Much of the discussion and reportage on Marisa Salzer and the Montesano City Meanies has been a wee bit lopsided. No more.
In the latest twist in this ongoing saga, ASL Professionals decided it doesn’t want to provide interpreter services for deaf Montesano council member Marisa Salzer. As usual, Club Chihuahua’s Neverland narrative tries to pin blame on Mayor Ken Estes, City Administrator Kristy Powell, Wendy and Peter, and anyone else who dares question their J.M. Barrie version of just about anything.
A review of the full text (not select portions) of the ASL Professionals’ sayonara email and others paints a somewhat different picture. Obtained via public records request, email exchanges suggest that Salzer herself may have played a role in ASL Professionals’ decision to bail. That decision was preceded by several back and forth communiques between Salzer and the owner of the sign language interpreter firm.
The text of the email from the owner of ASL Professionals dated October 07, 2014 reads en toto:
I have thought long and hard about this… (ellipses in original) and spoke with (interpreter) quite a bit over this assignment. I regret to inform you that ASL Professionals will no longer be providing Sign Language Interpreters for any Council meetings. Like I expressed when we spoke on the phone, (interpreter) as well as I, feel ‘stuck’ in the middle of a very sticky situation. I don’t like the position it is putting ASL Professionals, or my interpreters in. I have asked (interpreter) to remove any council meetings from her schedule effective immediately. I apologize for any bind this may put you in but at this time and with the situation it just doesn’t feel right. I encourage you to seek out interpreters to fill this assignment by going to http://www.rid.org . You will find a list of freelance interpreters there.
No rock chucking. No fingers pointed at city hall. In a “sticky situation” like this, as me olde Dad used to say, “It takes two to tango.”
A little stroll down memory lane via public records request:
Council Member Marisa Salzer was sworn in to office last December. It appears that the first mention of the “team interpreter” (two) mantra shows up months later, in either March or June. Interpreter fatigue after about an hour is at issue. Kind of.

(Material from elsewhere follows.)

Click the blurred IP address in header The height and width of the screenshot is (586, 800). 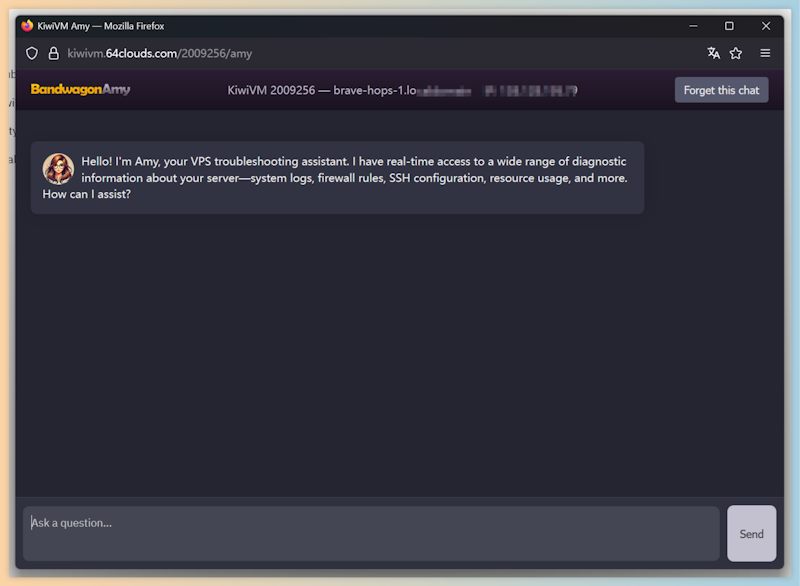point(531,91)
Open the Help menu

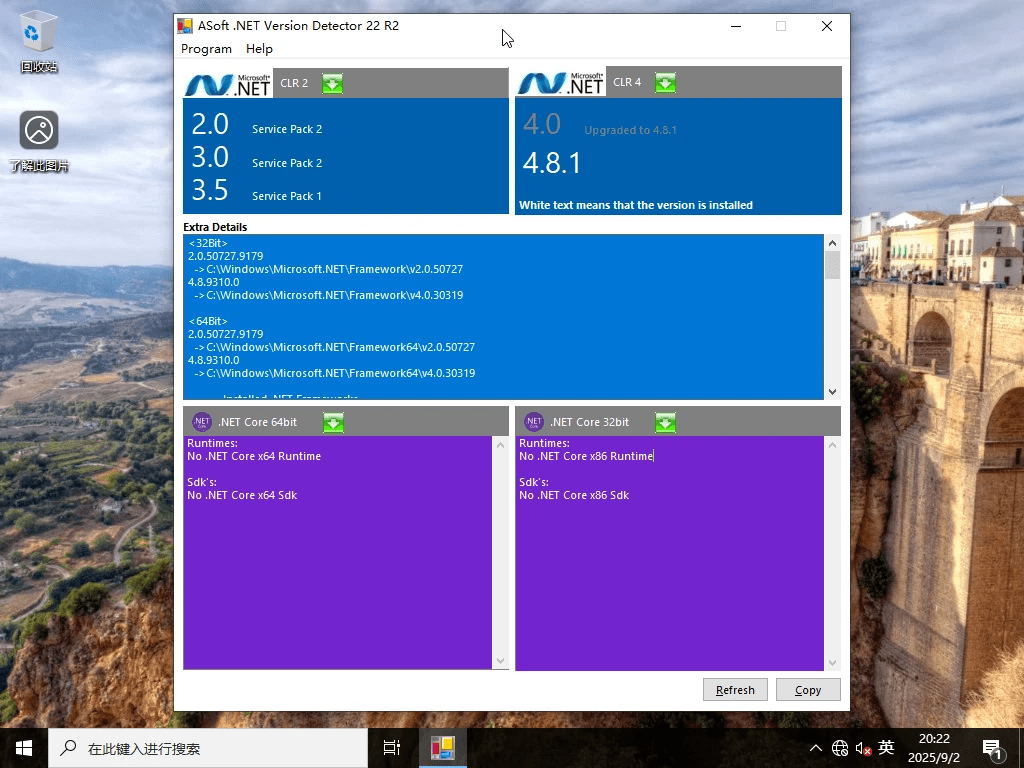click(x=259, y=48)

In a June 23, 2014 email from Salzer to Brenda House, a sign language interpreter from Elma, Salzer says:
“I just wanted to give you a heads up in case the city hasn’t done so. Tomorrow night’s meeting may be a packed house and then some due to the recent stuff that has been going on with the city. The meeting may take a little longer than expected. I can send you the agenda as well.”
House responds on June 23, “Thanks for the information. With a full agenda and packed house, I will need a team interpreter. It will benefit everyone to have a team.”
What may have started out as a miscommunication went nuclear when Salzer filed a complaint with the Washington State Human Rights Commission in July. The complaint alleges discrimination. According to a Daily World report, Salzer is quoted as saying: “The discrimination complaint is based on a repeated cycle of what I assumed to be at the time ignorance and uneducated responses to my repeated request for accommodations.”
Salzer emails suggest she may have been looking to file suit since July. A July 28 email from Ariele Belo, Director of Deaf and Hard of Hearing Service of the Hearing, Speech and Deafness Center (HSDC), in response to Salzer notes that the council member has “filed complaint with WA Human Rights Commission.” Belo says, “they will do a formal investigation.” Belo continues, “After getting the official letter from them that you are discriminated (sic), then get a lawyer to file a lawsuit against the city.”
Does looking to sue the city and sticking it to taxpayers in the process seem like an odd way to serve taxpayers?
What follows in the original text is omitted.